(Provided material Opens)
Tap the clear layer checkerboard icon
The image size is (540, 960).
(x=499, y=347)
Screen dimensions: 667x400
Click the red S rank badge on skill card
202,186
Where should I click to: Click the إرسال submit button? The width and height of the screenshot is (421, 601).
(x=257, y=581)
(Provided material Closes)
(Provided material Opens)
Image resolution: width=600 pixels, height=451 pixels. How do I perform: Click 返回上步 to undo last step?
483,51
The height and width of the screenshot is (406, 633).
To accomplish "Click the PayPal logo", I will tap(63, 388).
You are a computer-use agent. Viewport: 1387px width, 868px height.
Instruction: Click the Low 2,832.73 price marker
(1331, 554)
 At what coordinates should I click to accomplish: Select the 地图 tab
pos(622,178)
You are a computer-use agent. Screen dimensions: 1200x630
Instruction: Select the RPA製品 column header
(Provided material Closes)
(Provided material Opens)
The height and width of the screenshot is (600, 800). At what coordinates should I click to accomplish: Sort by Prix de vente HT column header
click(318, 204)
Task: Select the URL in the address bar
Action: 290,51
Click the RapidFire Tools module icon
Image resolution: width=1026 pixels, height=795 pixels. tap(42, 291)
(Provided material Closes)
# Problem
Restate word for word the entries above, starting at the line with "At what coordinates should I click to accomplish: Select" and ending at the line with "Instruction: Select the RPA製品 column header", inclusive, and no others.

# Output
 At what coordinates should I click to accomplish: Select the 地图 tab
pos(622,178)
You are a computer-use agent. Screen dimensions: 1200x630
Instruction: Select the RPA製品 column header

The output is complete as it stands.